And as much as I told myself I had to stay away, I knew that wasn’t going to last.
“Quinn?” I spun to look at him, and he was frowning. “Actually, should I call you Dr. Rhodes?”
I laughed and shrugged. “Quinn is fine for you.” I wasn’t sure I could handle him putting up another wall of professionalism between us. What we had was intimate, and no matter how hard I tried, I couldn’t erase it.
“What do your other patients call you?”
I frowned, then felt something uncomfortable twisting around in my gut when I realized most people didn’t say my name. “They don’t usually call me anything.”
“Oh. I don’t think I like that,” Ferris said quietly. He wriggled his boot from side to side as though he was testing his pain level. “I’m scared to become a number.”
“A number?”
He bit his lip and shrugged. “Number seventeen. That’s what’s on my Bruins jersey. What if people stop using my name?”
I felt my lips curl up into a smile, and I walked over, kneeling beside his chair. “That is not going to happen. You’ll be Ferris. You’ll be number seventeen, Ferris Redding. Maybe just…Reddy?”
He rolled his eyes. “They call methatalready.”
“You won’t lose who you are, Ferris. I promise.”
His mouth softened, though he didn’t grin back at me. His fingers twisted in his lap, and then he shoved them under his thighs like he was trying to force himself to stop stimming. “Today was better than last time. Thank you.”
“Oh.” I wasn’t expecting to be thanked. I hadn’t been doing this for a long time, but even in my residency, gratitude was very rare. “Um.” I bit my lip. “Are you hungry?”
Ferris’s brows lifted. “It’s almost my dinnertime.”
Right. His schedule. “The receptionist brought me dinner, but I over-ordered. If you don’t have to rush back, we can share. It’s burritos.”
His eyes crinkled in the corners with a grin. “The good ones?”
“The best ones.”
He hunched his shoulders and nodded. “Yeah. I convinced my mom to let me take an Uber today, so I have to text her and let her know I’m staying late. Otherwise, she’s going to show up here thinking you’re a serial killer.”
I stood up and offered him my hands. “Is that where you got your fear from?”

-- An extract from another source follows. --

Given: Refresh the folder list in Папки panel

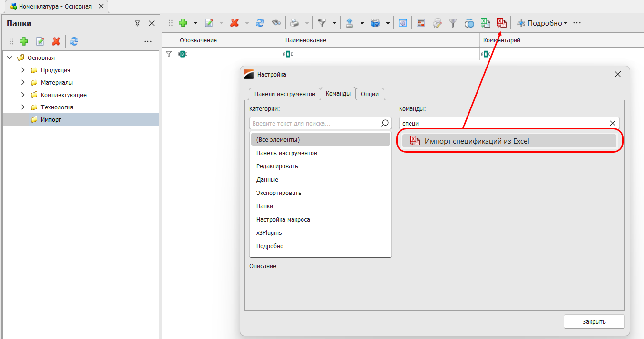Looking at the screenshot, I should [x=74, y=41].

He burst into laughter. “Probably. I spent most of my childhood being warned away from strange men in white vans. One time, the peewee team rented a white van to take us to an out-of-state game, and I had a full-blown panic attack when I saw it.”

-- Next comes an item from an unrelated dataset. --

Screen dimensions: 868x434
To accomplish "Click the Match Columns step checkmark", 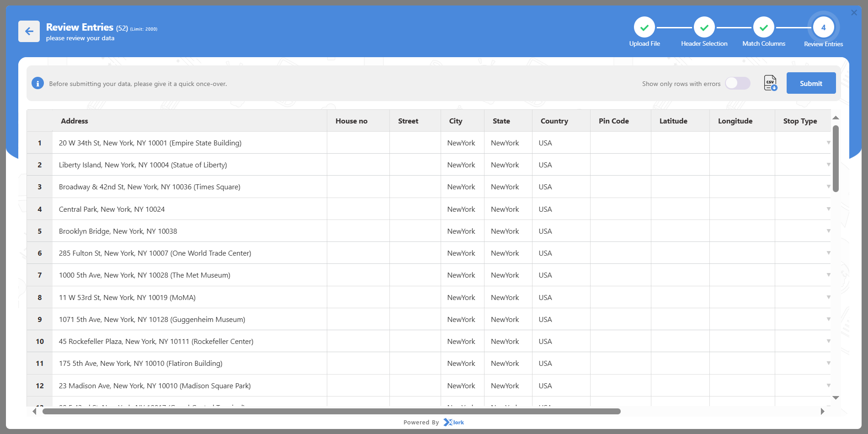I will (763, 27).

His hands were warm against mine, and I was so reluctant to let go, but I handed him his crutches and took a step back. “I had the same fear growing up. I had to walk home when I was in first grade, and they did this whole PSA at the school about stranger danger and what to do if a vehicle you don’t recognize starts following you. They told us to run to a house and pretend like it was ours and tell the grown-up inside that we were goingto be kidnapped. The first time I saw a UPS truck rolling down the street, I thought I was a goner.”
“Did you run into someone’s house?”
I snorted as I led the way out of the clinic and down the hall toward the waiting room. “Yep. A really old man who couldn’t see very well lived there. He shouted and cussed at me until I started crying and ran home.”
Ferris grabbed my arm and tugged me to a halt. “That’s terrible.”
Fuck, he was sweet. I laid my hand over his and squeezed gently. This was crossing so many lines, but I couldn’t help it. I knew him. Intimately. I had something that had once been his that could be given to no one else.
How was I supposed to deal with that?
I took a deep breath. “I turned out fine. Never got kidnapped even once, and I never ran into a stranger’s house again, so that was a bonus.” Without waiting for him to respond, I pulled my hand away, then turned to open my office door. “Wait in here for me. I’m gonna grab the food and make sure the front door is locked.”
He nodded, looking a bit nervous, but he slipped past me, and I shut the door before letting my forehead drop against the wall.
I was so, entirely, completely, incredibly fucked.